PERSONAL GLANCE* Name: Clarence Shattuck* Job: Hamilton County Sessions Court judgeAge: 75* Education: Bachelor's degree from Tennessee Tech University and law degree from the University of Tennessee* Family: Shattuck lives with his wife, Ruth, in Hixson and has three sons

And sometimes what he says on the bench works, he said.

"Just last week, I was going through McDonald's to get an Egg McMuffin and there was a woman at the window and she said, 'You were my judge back when I was bad, but you and some other people taught me to get right,'" Shattuck said. "People come up and say, 'I was in front of you, but I haven't come back.' You do feel like you get through to some people."

Shattuck, 75, recently was recognized by the Tennessee Bar Association as a senior counselor for having worked in the legal field for 50 years.

Every two years for more than 15 years, Shattuck is ranked by local attorneys in a Chattanooga Bar Association poll as one of the area's top judges. The poll asks lawyers to rate judges on judicial temperament and moral conduct, said Lynda Hood, executive director of the Chattanooga Bar Association.

"It is amazing. He is always one or two of the top rated judges," she said. "He is just a nice person.
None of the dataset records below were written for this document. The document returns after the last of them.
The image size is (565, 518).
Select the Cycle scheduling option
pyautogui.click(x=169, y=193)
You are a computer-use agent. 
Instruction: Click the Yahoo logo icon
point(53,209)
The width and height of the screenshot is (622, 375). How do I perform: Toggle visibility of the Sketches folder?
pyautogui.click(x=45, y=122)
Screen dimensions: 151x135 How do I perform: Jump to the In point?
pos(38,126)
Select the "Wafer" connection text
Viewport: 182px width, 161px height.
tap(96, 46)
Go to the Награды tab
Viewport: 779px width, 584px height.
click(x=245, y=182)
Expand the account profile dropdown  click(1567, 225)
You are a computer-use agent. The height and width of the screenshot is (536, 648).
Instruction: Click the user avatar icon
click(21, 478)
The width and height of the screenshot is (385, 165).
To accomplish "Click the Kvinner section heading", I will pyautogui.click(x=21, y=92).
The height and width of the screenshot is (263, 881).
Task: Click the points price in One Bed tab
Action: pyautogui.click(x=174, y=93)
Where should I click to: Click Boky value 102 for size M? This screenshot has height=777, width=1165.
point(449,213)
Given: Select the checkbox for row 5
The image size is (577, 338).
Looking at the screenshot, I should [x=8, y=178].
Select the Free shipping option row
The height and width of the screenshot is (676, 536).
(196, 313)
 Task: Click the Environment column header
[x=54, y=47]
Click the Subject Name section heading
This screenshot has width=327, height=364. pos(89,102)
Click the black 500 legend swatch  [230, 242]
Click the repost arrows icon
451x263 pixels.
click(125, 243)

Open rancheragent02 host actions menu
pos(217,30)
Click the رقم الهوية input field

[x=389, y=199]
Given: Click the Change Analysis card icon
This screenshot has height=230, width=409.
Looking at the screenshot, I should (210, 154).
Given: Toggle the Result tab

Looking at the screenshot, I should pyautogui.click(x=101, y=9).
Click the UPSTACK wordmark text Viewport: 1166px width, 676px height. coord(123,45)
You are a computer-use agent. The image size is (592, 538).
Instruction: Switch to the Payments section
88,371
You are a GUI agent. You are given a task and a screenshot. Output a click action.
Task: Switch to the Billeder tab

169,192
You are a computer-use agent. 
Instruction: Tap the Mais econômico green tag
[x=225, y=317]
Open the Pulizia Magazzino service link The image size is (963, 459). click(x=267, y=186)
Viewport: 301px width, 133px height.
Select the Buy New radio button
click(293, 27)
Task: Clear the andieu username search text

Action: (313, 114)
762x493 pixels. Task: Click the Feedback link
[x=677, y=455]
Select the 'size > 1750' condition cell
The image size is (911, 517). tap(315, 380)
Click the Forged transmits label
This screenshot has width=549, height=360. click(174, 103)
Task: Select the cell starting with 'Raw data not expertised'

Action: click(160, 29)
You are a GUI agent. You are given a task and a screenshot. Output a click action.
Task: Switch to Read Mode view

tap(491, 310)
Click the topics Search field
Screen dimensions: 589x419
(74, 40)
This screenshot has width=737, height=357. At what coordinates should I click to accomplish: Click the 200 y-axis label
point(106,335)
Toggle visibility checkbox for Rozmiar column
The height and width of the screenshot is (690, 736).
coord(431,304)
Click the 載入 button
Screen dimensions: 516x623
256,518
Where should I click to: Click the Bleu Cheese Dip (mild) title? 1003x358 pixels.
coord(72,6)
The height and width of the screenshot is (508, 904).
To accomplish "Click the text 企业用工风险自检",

He is willing to do anything you ask him to do."

When he looks back on his time in the courtroom, he said it's been an exciting ride.

"People ask me, 'How do you keep going? Isn't it just the same old thing?'" he said. "Every defendant is different and, as a result, every case is different. That's what keeps me going."

When he was a young lawyer in the 1960s, he said, he was the attorney for the first man in Hamilton County to ask for a paternity blood test in a child support case. The judge ruled in favor of the test.

"I remember the judge saying he had never heard of that test," he said. "It ended up proving the client wasn't the father of the child."

While on the bench, he said, he was the first judge in Hamilton County to apply the "make my day" law, which protects homeowners who kill home intruders from murder charges.

One of the toughest decisions was to dismiss rape charges against six University of Tennessee at Chattanooga football players several years ago. There was a lot of pressure in the case because of the publicity it received, but he said testimony didn't show enough proof to send the case on to a grand jury.

"It can be easier to send [cases] onto the grand jury," he said.

Still, Shattuck's friends say the law is just a part of his life.

Twice a week he plays basketball with a team of senior men with whom he's played for more than a decade. They've won the state Senior Olympics for the last five years, a fact he likes to brag about.

Don Myers, a retiree who plays on the team and attends Shattuck's Sunday school class at Hixson United Methodist Church, said he knows Shattuck takes a lot of care to be tempered and give "justice and mercy" on the bench.

So, Myers said he and the other men can't help but enjoy getting him worked up on the basketball court.

"He competitive," Myers said, laughing.